Khai elindeki yeşil kapaklı ve altın rengi detayları olan bir kitabı rafa bıraktı. Yeni kavuştuğu abisi Palladium kehribar rengi gözleriyle ona bakıyor ve yumuşak bir şekilde tebessüm ediyordu.

"Cidden Tolkien'in kitaplarındaki hayatların kurgu olduğuna inanamıyorum abi. Keşke gerçek olsa."

Palladium kardeşinin yanına oturdu ve onun siyah saçlarını okşadı. Khai göğsüne doğru kıvrılsa da içinden hayıflanıyordu. Tamam bu evrende harikaydı ama yine de daha fazla elf görmek isterdi.

"Sana bu isteğinin gerçekleşebileceğini söylesem."

Palladium derin bir nefes alınca Khai heyecanlı bir şekilde ayağa kalktı.

"Bana şaka yapıyorsan hiç komik değil. Yarama tuz basma."

Palladium kahkaha attı ve turuncu saçlarını sırtına attı. Kardeşinin olması güzel bir histi gerçekten.

"Şaka yapmıyorum cidden. Hineria gezegeni tamamen elflerden oluşur ve birkaç türe ayrılır. Kış çok görülmez orada ve hava hep yumuşaktır. Ancak seninde bildiğin gibi Ateş ve Doğa'nın Savaşı çok büyük bir savaştı ve gezegenleri bile yerinden oynattı."
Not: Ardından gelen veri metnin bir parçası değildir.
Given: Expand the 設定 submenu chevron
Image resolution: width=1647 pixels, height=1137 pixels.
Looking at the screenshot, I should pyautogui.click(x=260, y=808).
Khai bunları elbette biliyordu. Abisinin lafı uzatmasını sevmiyordu ama profesör olduğu için bunun normal olduğunu düşünüyordu.

"İşte bu gezegenlerden dördü Hineria'ya yaklaştı ve istilacı türler orasını kuşattı. Oradan bana bir kehanet kaldı geriye. 'Yaprakların içinde seslerin efendisi kaybolacak gölgesinde. Kendini ararken asil birisi üçler karanlığı getirecek magix evreninde."

Khai sıkıntıyla ofladı. Sihirli boyutta savaşında acınında sonu yoktu. Kendisi ise bütün bunlar için oldukça üşengeçti.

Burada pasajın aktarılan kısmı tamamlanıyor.